··· RECORDS SHOWN

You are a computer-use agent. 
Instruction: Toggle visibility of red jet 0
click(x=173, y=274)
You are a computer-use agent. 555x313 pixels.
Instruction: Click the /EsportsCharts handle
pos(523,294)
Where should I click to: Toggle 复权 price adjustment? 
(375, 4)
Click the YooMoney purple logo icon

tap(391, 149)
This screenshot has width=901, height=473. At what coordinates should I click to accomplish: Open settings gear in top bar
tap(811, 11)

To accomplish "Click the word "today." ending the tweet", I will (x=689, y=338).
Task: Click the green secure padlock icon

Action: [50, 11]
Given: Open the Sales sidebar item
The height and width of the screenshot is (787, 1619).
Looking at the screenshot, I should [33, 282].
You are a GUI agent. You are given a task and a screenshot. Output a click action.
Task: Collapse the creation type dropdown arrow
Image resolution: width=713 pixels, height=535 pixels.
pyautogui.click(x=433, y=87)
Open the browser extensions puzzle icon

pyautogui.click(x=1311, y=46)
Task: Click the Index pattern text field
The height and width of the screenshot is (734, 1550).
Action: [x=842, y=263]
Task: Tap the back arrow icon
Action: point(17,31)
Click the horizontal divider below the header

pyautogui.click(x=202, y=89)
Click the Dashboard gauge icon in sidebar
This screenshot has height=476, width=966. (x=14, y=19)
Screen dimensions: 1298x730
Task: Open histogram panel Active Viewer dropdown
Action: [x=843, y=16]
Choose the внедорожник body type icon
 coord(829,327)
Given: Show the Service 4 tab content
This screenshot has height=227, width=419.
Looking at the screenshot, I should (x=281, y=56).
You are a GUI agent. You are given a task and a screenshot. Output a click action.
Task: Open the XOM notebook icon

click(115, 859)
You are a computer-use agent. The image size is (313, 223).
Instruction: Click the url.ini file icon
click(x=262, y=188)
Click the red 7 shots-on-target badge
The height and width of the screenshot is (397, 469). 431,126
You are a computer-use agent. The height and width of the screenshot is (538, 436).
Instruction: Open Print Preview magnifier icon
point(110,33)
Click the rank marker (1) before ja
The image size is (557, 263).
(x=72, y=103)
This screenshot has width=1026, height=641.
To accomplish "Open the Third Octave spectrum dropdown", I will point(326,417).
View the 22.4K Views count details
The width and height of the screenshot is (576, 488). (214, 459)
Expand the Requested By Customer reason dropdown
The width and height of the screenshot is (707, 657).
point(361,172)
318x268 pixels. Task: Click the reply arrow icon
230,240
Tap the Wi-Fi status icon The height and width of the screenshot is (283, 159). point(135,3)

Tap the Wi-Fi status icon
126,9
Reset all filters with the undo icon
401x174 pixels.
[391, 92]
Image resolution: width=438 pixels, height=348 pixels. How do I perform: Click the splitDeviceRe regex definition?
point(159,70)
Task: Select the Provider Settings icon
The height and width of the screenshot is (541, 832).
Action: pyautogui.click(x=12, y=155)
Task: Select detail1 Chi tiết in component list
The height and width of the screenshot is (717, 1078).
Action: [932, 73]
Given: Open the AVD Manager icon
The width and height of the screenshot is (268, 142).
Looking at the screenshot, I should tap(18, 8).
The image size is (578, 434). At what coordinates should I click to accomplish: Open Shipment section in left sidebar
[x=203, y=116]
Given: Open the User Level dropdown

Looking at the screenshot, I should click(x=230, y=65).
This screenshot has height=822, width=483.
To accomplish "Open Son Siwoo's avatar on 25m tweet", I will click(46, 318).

······

PROMPT: From the line that holds "Reset all filters with the undo icon" to the last line of the records above, print each line exactly. Add nothing else.

SOLUTION TO THIS TASK:
Reset all filters with the undo icon
401x174 pixels.
[391, 92]
Image resolution: width=438 pixels, height=348 pixels. How do I perform: Click the splitDeviceRe regex definition?
point(159,70)
Task: Select the Provider Settings icon
The height and width of the screenshot is (541, 832).
Action: pyautogui.click(x=12, y=155)
Task: Select detail1 Chi tiết in component list
The height and width of the screenshot is (717, 1078).
Action: [932, 73]
Given: Open the AVD Manager icon
The width and height of the screenshot is (268, 142).
Looking at the screenshot, I should tap(18, 8).
The image size is (578, 434). At what coordinates should I click to accomplish: Open Shipment section in left sidebar
[x=203, y=116]
Given: Open the User Level dropdown

Looking at the screenshot, I should click(x=230, y=65).
This screenshot has height=822, width=483.
To accomplish "Open Son Siwoo's avatar on 25m tweet", I will click(46, 318).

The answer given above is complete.